Here is what this deal is not: Amnesty. Amnesty is the immigration system we have now, in which millions of people live here without paying their taxes or playing by the rules, and politicians use this issue to scare and divide Americans.
That’s the real amnesty — leaving this broken system the way it is. Mass amnesty would be unfair. Mass deportation would be both impossible and contrary to our character. What I’m describing is accountability — a common-sense, middle ground approach: If you meet the criteria, you can come out of the shadows and get right with the law. If you’re a criminal, you’ll be deported. If you plan to enter the U.S. illegally, your chances of getting caught and sent back just went up.
The best and most definitive way to fix the system is to pass comprehensive and common-sense immigration reform in Congress. Last year, 68 Democrats, Republicans, and independents in the Senate came together to do just that. That bipartisan bill would have doubled the number of Border Patrol agents; given undocumented immigrants a pathway to citizenship if they pay a fine, start paying taxes, and go to the back of the line; and boosted our economy while shrinking the deficit.
“What makes us Americans is our shared commitment to an ideal — that all of us are created equal, and all of us have the chance to make of our lives what we will.”
But more than 500 days later, Republicans in the House continue to block the bipartisan bill from a vote. “Had the House of Representatives allowed that kind of a bill a simple yes-or-no vote, it would have passed with support from both parties, and today it would be the law,” the President noted.
So the President had to act, just as every president since President Eisenhower has over this last half century.
To those Members of Congress who question my authority to make our immigration system work better, or question the wisdom of me acting where Congress has failed, I have one answer: Pass a bill.
At the heart of the President’s actions is a commitment to who we are as a nation. We are a nation that values families and works together to keep them together. We are a nation that educates the world’s best and brightest, and encourages them to stay and create jobs here.
We are a nation that welcomes the tired, the poor, and the huddled weary who yearn to breathe free and build a better life for their children.
As the President said:
Scripture tells us that we shall not oppress a stranger, for we know the heart of a stranger — we were strangers once, too.
My fellow Americans, we are and always will be a nation of immigrants.
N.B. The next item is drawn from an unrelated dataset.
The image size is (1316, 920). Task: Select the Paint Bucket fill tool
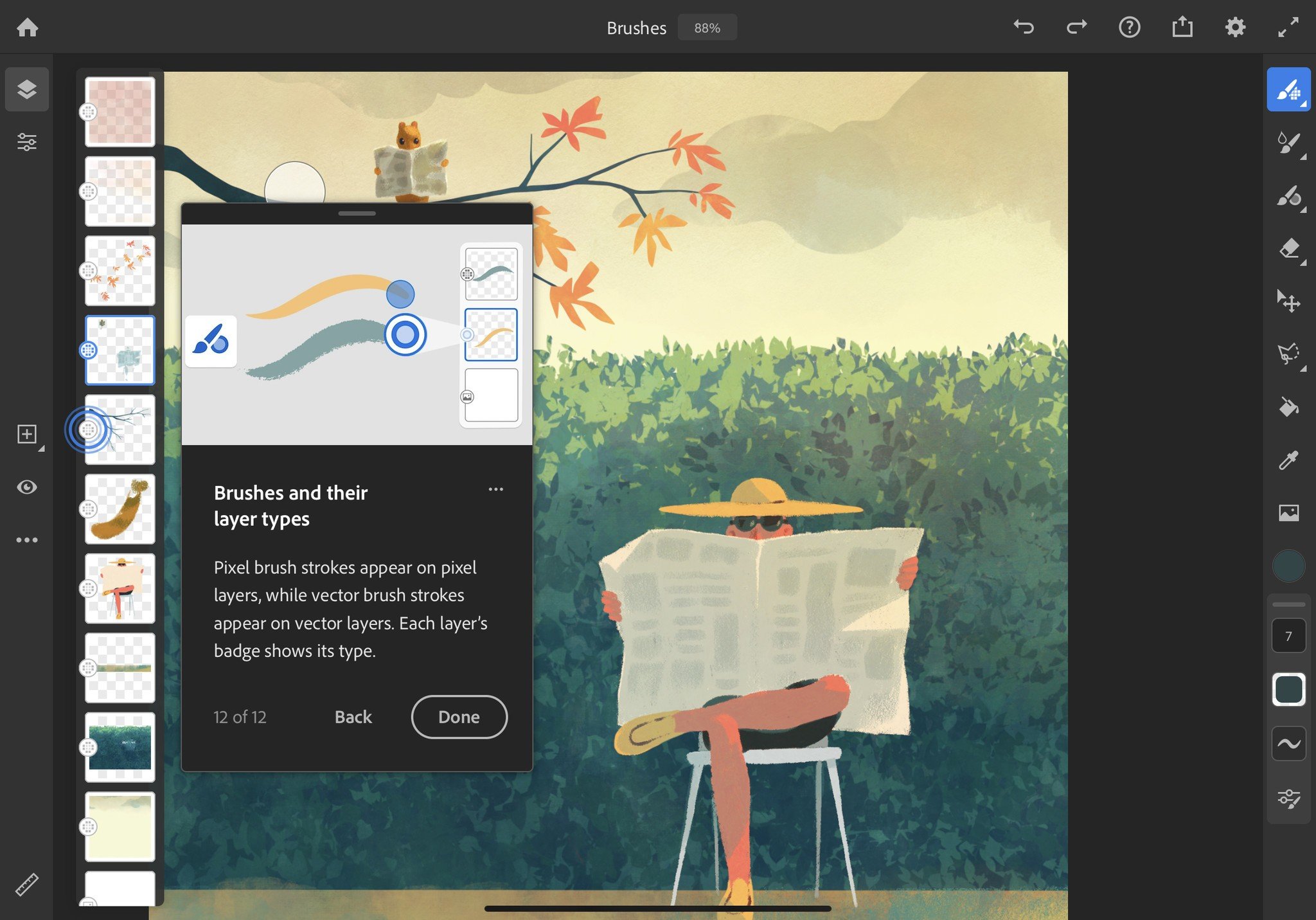(x=1288, y=408)
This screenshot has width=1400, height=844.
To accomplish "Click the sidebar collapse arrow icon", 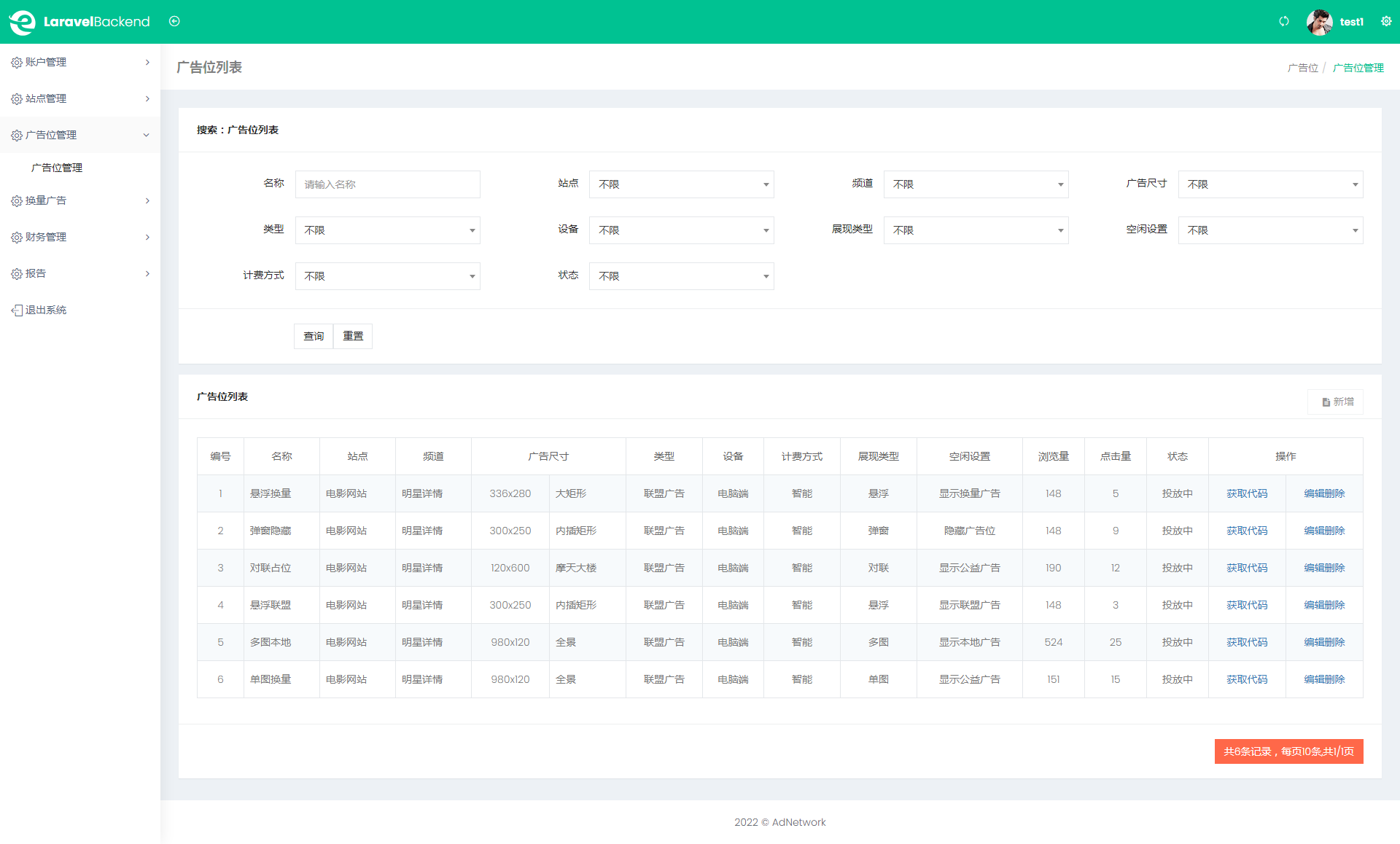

We were strangers once, too. And whether our forebears were strangers who crossed the Atlantic, or the Pacific, or the Rio Grande, we are here only because this country welcomed them in, and taught them that to be an American is about something more than what we look like, or what our last names are, or how we worship. What makes us Americans is our shared commitment to an ideal – that all of us are created equal, and all of us have the chance to make of our lives what we will.